Nazla (نزلة; also spelled al-Nazlah, Nazle, Annazla or en-Nuzleh) is a Palestinian town in the Gaza Strip, in the North Gaza Governorate of the State of Palestine. It was formerly a municipality but was merged with the nearby city of Jabalia. Nazla is located a few kilometers north of Gaza City.

==History==
Nazla has been identified as the site of the Byzantine-era town of Asalea (Ασαλέα in Greek). Asalea belonged to the city of Gaza during that period. A celebrated Christian figure in Byzantine Gaza was Alaphion of Asalea who was known to be pious and was one of the early missionaries who helped spread Christianity in the area. In the 6th century Madaba Map, Asalea is marked by three towers, a gate and a segment of a wall.

===Ottoman era===
In 1863, the French explorer Victor Guérin found the village to have about 150 inhabitants.

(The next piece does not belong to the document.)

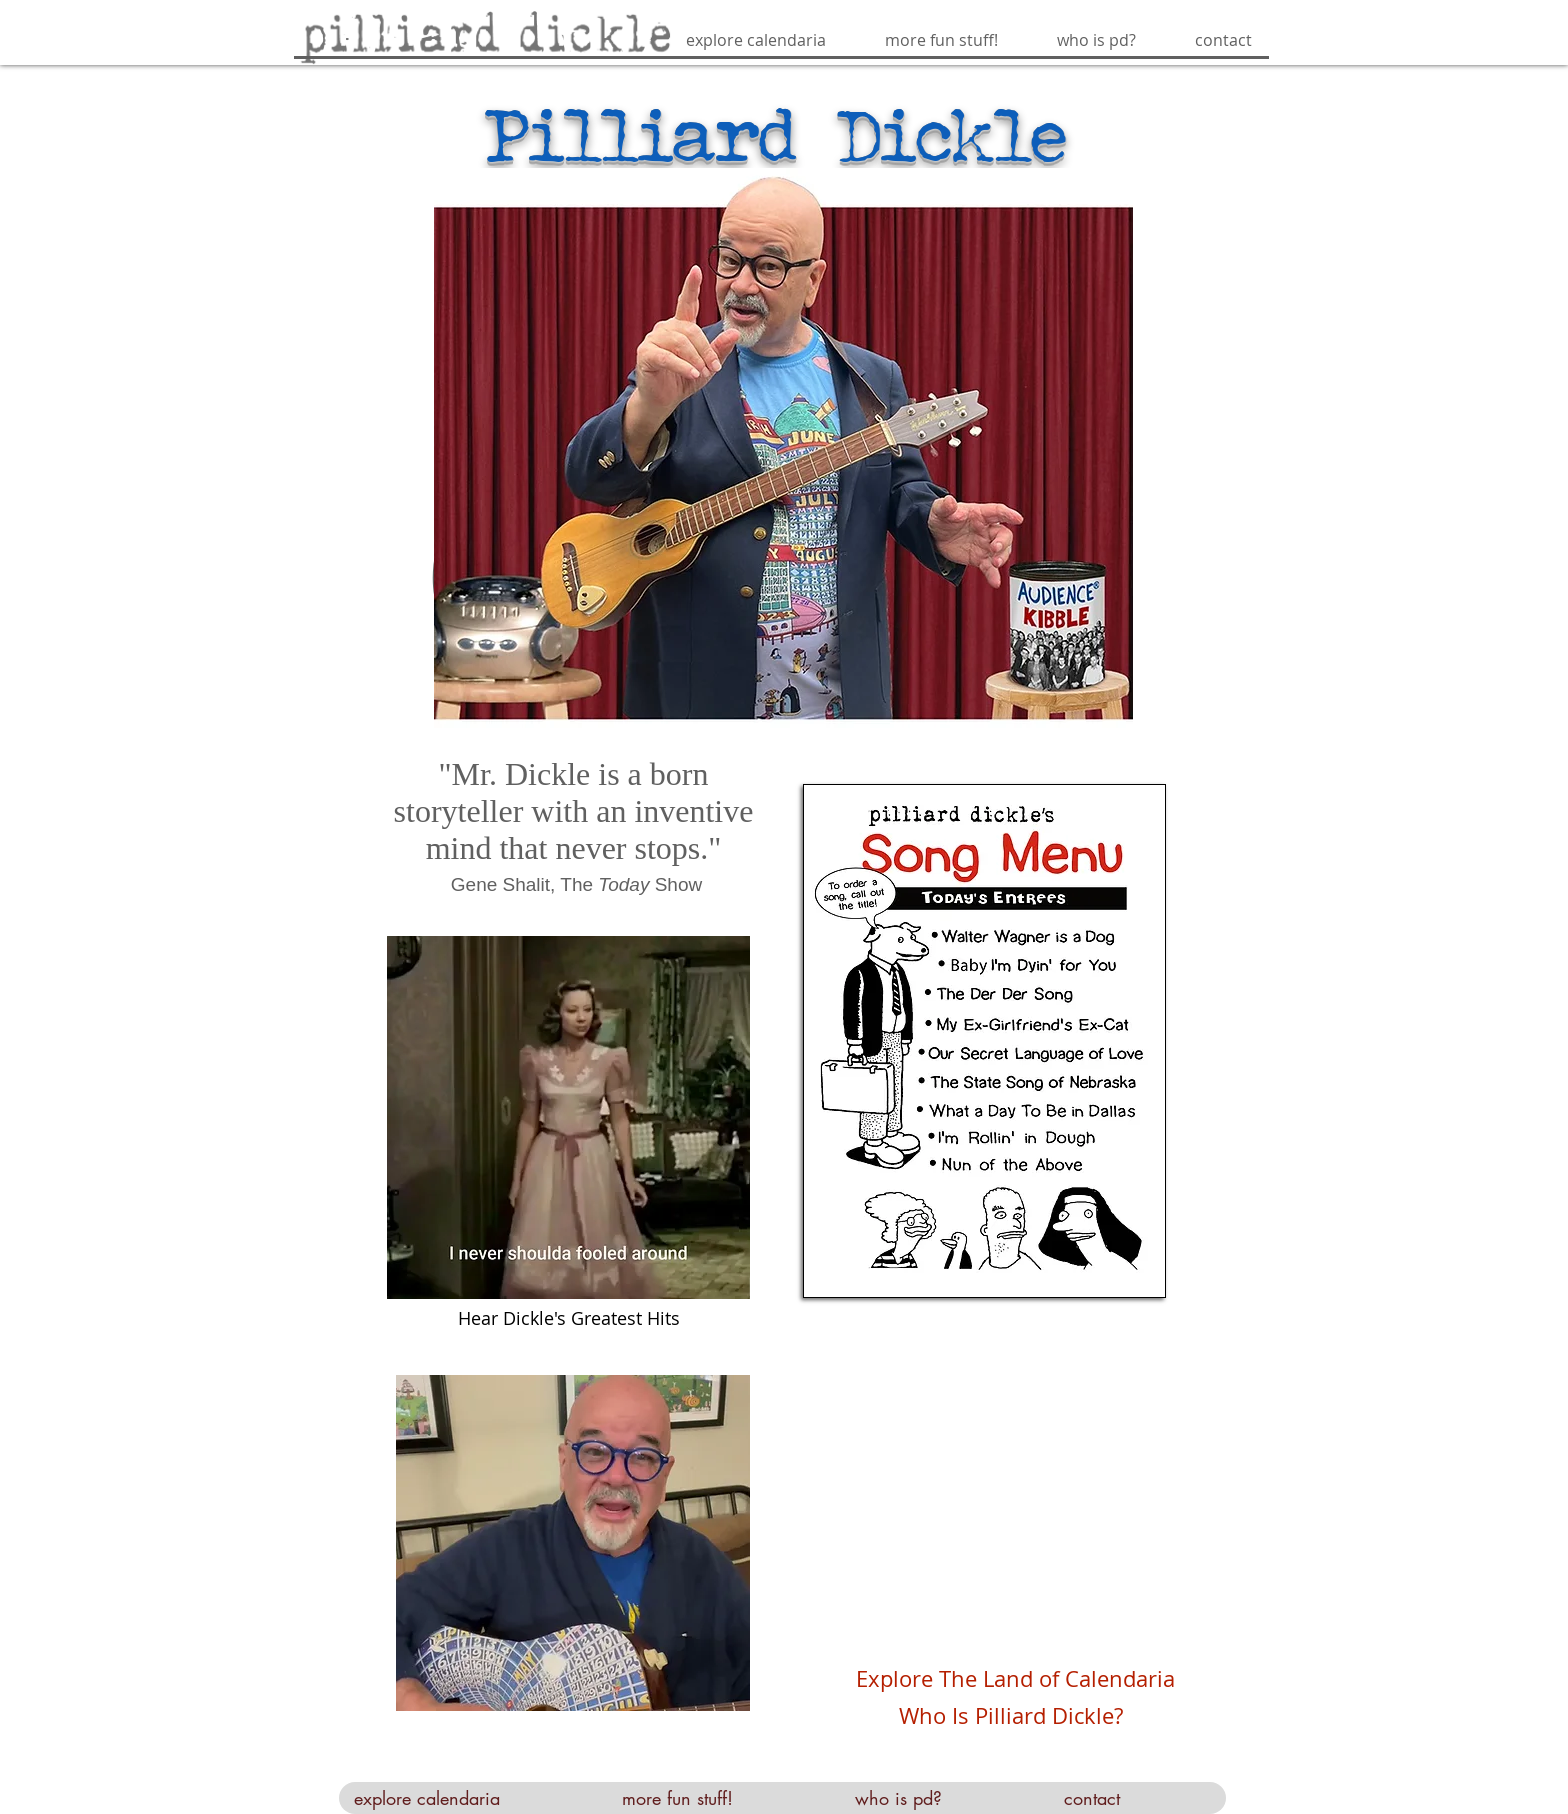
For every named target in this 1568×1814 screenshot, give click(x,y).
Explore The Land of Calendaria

An Ottoman village list of about 1870 showed that Nazle had 114 houses and a population of 414, though the population count included only men.

In 1883, the PEF's Survey of Western Palestine (SWP) described Nazla as a "small hamlet" and a suburb of Jabalia. To the east of Nazla was a well.

===British mandate era===
In the 1922 census of Palestine conducted by the British Mandate authorities, Nazla had a population of 694, all Muslim, increasing in the 1931 census to 944, still all Muslims, in 226 houses.

In the 1945 statistics Nazla had a population of 1,330, all Muslims, with 4,510 dunams of land, according to an official land and population survey. Of this, 36 dunams were for citrus and bananas, 547 for plantations and irrigable land, 1,141 used for cereals, while 24 dunams were built-up land.

===1948, and after===
During Egyptian rule following the 1948 Arab–Israeli War, Nazla was one of six localities to establish a village council to administer its affairs. Israel occupied the Gaza Strip during the 1967 Six-Day War. In the 1970s and 1980s, Israel developed building projects in Nazla, offering Palestinian refugee families subsidized rates to resettle there.